Reproduce the following data line for line, without altering any character.

Data for this exercise
────────────────

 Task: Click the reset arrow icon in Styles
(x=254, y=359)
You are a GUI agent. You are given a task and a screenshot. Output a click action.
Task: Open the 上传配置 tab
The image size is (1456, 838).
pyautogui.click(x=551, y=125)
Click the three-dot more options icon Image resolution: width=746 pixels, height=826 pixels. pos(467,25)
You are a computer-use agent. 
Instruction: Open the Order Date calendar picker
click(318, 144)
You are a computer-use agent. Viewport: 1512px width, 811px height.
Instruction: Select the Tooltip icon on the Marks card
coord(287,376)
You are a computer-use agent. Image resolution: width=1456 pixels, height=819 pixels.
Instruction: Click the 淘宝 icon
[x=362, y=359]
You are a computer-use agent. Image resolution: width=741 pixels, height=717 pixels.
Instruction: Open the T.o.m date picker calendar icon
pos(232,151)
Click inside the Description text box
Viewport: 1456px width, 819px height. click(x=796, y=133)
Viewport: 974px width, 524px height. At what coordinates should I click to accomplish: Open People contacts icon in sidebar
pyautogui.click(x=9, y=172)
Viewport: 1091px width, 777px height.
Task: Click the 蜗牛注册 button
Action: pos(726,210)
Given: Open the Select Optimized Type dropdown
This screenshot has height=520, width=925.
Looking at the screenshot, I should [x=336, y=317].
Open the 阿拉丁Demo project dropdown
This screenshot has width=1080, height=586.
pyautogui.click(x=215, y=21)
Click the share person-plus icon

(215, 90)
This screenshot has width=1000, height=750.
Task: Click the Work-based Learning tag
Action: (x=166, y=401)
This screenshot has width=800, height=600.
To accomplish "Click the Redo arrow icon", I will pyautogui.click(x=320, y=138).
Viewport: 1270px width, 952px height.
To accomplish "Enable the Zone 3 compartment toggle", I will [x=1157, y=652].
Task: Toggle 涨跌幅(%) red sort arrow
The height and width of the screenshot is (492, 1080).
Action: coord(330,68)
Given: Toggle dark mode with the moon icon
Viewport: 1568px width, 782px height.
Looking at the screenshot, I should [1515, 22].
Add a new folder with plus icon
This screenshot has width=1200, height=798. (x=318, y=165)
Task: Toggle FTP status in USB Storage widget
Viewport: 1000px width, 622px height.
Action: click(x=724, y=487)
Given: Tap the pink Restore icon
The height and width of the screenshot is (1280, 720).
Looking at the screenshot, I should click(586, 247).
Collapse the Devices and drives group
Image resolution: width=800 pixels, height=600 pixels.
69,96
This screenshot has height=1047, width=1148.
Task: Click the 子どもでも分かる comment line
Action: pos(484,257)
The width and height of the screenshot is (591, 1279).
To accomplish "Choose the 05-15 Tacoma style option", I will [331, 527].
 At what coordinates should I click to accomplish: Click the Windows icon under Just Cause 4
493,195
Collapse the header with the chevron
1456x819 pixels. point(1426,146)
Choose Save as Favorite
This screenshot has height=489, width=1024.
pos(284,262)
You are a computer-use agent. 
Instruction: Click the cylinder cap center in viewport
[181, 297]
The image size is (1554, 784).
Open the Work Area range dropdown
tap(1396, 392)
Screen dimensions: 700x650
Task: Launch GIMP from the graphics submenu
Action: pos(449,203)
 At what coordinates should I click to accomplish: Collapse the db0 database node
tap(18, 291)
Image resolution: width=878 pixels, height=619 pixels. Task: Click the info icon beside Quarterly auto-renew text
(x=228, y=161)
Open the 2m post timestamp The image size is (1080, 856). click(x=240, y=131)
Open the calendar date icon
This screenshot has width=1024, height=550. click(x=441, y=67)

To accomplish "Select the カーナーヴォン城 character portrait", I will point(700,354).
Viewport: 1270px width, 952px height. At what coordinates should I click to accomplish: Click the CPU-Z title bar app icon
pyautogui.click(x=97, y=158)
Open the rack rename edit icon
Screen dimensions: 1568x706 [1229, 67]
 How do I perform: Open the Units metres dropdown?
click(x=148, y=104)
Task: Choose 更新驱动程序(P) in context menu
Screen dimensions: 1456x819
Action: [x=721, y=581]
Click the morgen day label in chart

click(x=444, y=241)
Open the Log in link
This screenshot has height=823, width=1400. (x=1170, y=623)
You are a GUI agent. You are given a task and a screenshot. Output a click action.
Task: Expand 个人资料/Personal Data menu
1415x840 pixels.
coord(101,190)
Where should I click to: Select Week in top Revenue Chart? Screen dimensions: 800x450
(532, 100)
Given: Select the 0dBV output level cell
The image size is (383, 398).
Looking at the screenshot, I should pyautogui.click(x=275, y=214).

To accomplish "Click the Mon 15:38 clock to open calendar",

────────────────

Task result
 Task: Click the reset arrow icon in Styles
(x=254, y=359)
You are a GUI agent. You are given a task and a screenshot. Output a click action.
Task: Open the 上传配置 tab
The image size is (1456, 838).
pyautogui.click(x=551, y=125)
Click the three-dot more options icon Image resolution: width=746 pixels, height=826 pixels. pos(467,25)
You are a computer-use agent. 
Instruction: Open the Order Date calendar picker
click(318, 144)
You are a computer-use agent. Viewport: 1512px width, 811px height.
Instruction: Select the Tooltip icon on the Marks card
coord(287,376)
You are a computer-use agent. Image resolution: width=1456 pixels, height=819 pixels.
Instruction: Click the 淘宝 icon
[x=362, y=359]
You are a computer-use agent. Image resolution: width=741 pixels, height=717 pixels.
Instruction: Open the T.o.m date picker calendar icon
pos(232,151)
Click inside the Description text box
Viewport: 1456px width, 819px height. click(x=796, y=133)
Viewport: 974px width, 524px height. At what coordinates should I click to accomplish: Open People contacts icon in sidebar
pyautogui.click(x=9, y=172)
Viewport: 1091px width, 777px height.
Task: Click the 蜗牛注册 button
Action: pos(726,210)
Given: Open the Select Optimized Type dropdown
This screenshot has height=520, width=925.
Looking at the screenshot, I should [x=336, y=317].
Open the 阿拉丁Demo project dropdown
This screenshot has width=1080, height=586.
pyautogui.click(x=215, y=21)
Click the share person-plus icon

(215, 90)
This screenshot has width=1000, height=750.
Task: Click the Work-based Learning tag
Action: (x=166, y=401)
This screenshot has width=800, height=600.
To accomplish "Click the Redo arrow icon", I will pyautogui.click(x=320, y=138).
Viewport: 1270px width, 952px height.
To accomplish "Enable the Zone 3 compartment toggle", I will [x=1157, y=652].
Task: Toggle 涨跌幅(%) red sort arrow
The height and width of the screenshot is (492, 1080).
Action: coord(330,68)
Given: Toggle dark mode with the moon icon
Viewport: 1568px width, 782px height.
Looking at the screenshot, I should [1515, 22].
Add a new folder with plus icon
This screenshot has width=1200, height=798. (x=318, y=165)
Task: Toggle FTP status in USB Storage widget
Viewport: 1000px width, 622px height.
Action: click(x=724, y=487)
Given: Tap the pink Restore icon
The height and width of the screenshot is (1280, 720).
Looking at the screenshot, I should click(586, 247).
Collapse the Devices and drives group
Image resolution: width=800 pixels, height=600 pixels.
69,96
This screenshot has height=1047, width=1148.
Task: Click the 子どもでも分かる comment line
Action: pos(484,257)
The width and height of the screenshot is (591, 1279).
To accomplish "Choose the 05-15 Tacoma style option", I will [331, 527].
 At what coordinates should I click to accomplish: Click the Windows icon under Just Cause 4
493,195
Collapse the header with the chevron
1456x819 pixels. point(1426,146)
Choose Save as Favorite
This screenshot has height=489, width=1024.
pos(284,262)
You are a computer-use agent. 
Instruction: Click the cylinder cap center in viewport
[181, 297]
The image size is (1554, 784).
Open the Work Area range dropdown
tap(1396, 392)
Screen dimensions: 700x650
Task: Launch GIMP from the graphics submenu
Action: pos(449,203)
 At what coordinates should I click to accomplish: Collapse the db0 database node
tap(18, 291)
Image resolution: width=878 pixels, height=619 pixels. Task: Click the info icon beside Quarterly auto-renew text
(x=228, y=161)
Open the 2m post timestamp The image size is (1080, 856). click(x=240, y=131)
Open the calendar date icon
This screenshot has width=1024, height=550. click(x=441, y=67)

To accomplish "Select the カーナーヴォン城 character portrait", I will point(700,354).
Viewport: 1270px width, 952px height. At what coordinates should I click to accomplish: Click the CPU-Z title bar app icon
pyautogui.click(x=97, y=158)
Open the rack rename edit icon
Screen dimensions: 1568x706 [1229, 67]
 How do I perform: Open the Units metres dropdown?
click(x=148, y=104)
Task: Choose 更新驱动程序(P) in context menu
Screen dimensions: 1456x819
Action: [x=721, y=581]
Click the morgen day label in chart

click(x=444, y=241)
Open the Log in link
This screenshot has height=823, width=1400. (x=1170, y=623)
You are a GUI agent. You are given a task and a screenshot. Output a click action.
Task: Expand 个人资料/Personal Data menu
1415x840 pixels.
coord(101,190)
Where should I click to: Select Week in top Revenue Chart? Screen dimensions: 800x450
(532, 100)
Given: Select the 0dBV output level cell
The image size is (383, 398).
Looking at the screenshot, I should pyautogui.click(x=275, y=214).

To accomplish "Click the Mon 15:38 clock to open calendar",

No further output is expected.